Poor sleep causes the release of greater amounts of the hormone cortisol, which controls your body’s stress regulation. Cortisol is necessary because it initiates the fight or flight response to keep you safe. However, excess cortisol leads to widespread inflammation and harms the cardiac muscle, compromising heart health.
Beyond elevating your risk of heart disease, poor sleep raises blood pressure and resting heart rate. Those changes increase your chance of heart attack and stroke. The risk is even greater if you suffer from sleep apnea.
Stronger Immune System
Sleep is a rejuvenating time that allows your body to repair and fortify itself. While you consciously experience tiredness due to your natural circadian rhythm, so do your cells.
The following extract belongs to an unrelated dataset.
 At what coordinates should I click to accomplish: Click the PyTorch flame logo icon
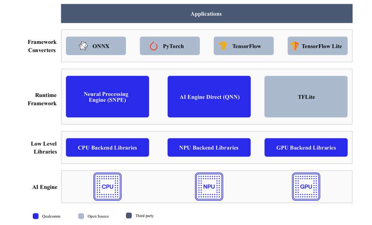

Good quality sleep strengthens the immune system’s cells to help the body fight off disease and infection. Sleep also reduces systemic inflammation that hampers your immune responses and confuses your body about potential risks.
In addition, your ability to fight infections depends on the quickness of your immune cells’ response to germs. Good sleep keeps your immune system sharp and alert, stopping illness before it takes hold.
Sleep allows your brain to reset from the day’s stimuli and rest. Whether your poor sleep results from snoring or apnea, there are solutions that enhance your emotional wellbeing. Studies show well-rested individuals handle challenges and remain calm better than those who sleep poorly.
In addition, sleep helps regulate stress. This response is linked to higher empathy and emotional intelligence because a well-oriented mind can respond to complex situations better. Tiredness from poor sleep taxes the brain, forcing you to expend more energy during the day to maintain attention and focus. Good quality sleep reduces irritability.
Researchers have linked low-quality sleep with a higher risk of developing type-2 diabetes. Studies have consistently found higher hemoglobin A1c markers in people who get insufficient sleep. Additionally, the regulation your body does during restful sleep helps maintain normal metabolism, fighting both the onset and progression of diabetes.
Good sleep allows the body to balance multiple hormones, including ghrelin, which tells your body it’s satisfied, and leptin, which tells your body it’s hungry. Too much leptin can cause you to overeat as your brain craves a correction to the hormone imbalance.
Improve Mental Performance
There is a clear link between sleep quality and the brain’s performance. Well-rested individuals consistently perform higher on cognitive, problem solving, and memory tests than their sleep-deprived peers.
Good quality sleep improves concentration, productivity, and accuracy, enhancing your professional and academic performance. Industries, from aviation to medicine, have regulations promoting sleep quality and duration to enhance safety and prevent accidents.
Regulate Body Weight
Multiple studies have linked good sleep with lower weight and better Body Mass Index (BMI) scores. Preventing obesity reduces your chances of developing life-threatening conditions like kidney disease and cancer.
Researchers also believe that poor sleep causes overeating because your body tries to overcompensate for its sleepiness by consuming more calories to create energy. Sleep deficits also lead to overconsumption of caffeine and other stimulants, which further impair sleep.
You’re also more likely to avoid exercise due to a lack of energy if you sleep poorly. Conversely, quality sleep maximizes the benefits of exercise. While workouts strengthen your heart and muscles, sleep is the body’s chance to rebuild and benefit from exertion.
Focusing on the quality and duration of your sleep is essential for maintaining or improving overall wellness. Researchers recommend establishing a consistent nighttime routine, stopping the use of electronics an hour before bedtime, and addressing sleep-related disorders to maximize health. Correcting sleep disturbances often improves or resolves physical and mental challenges.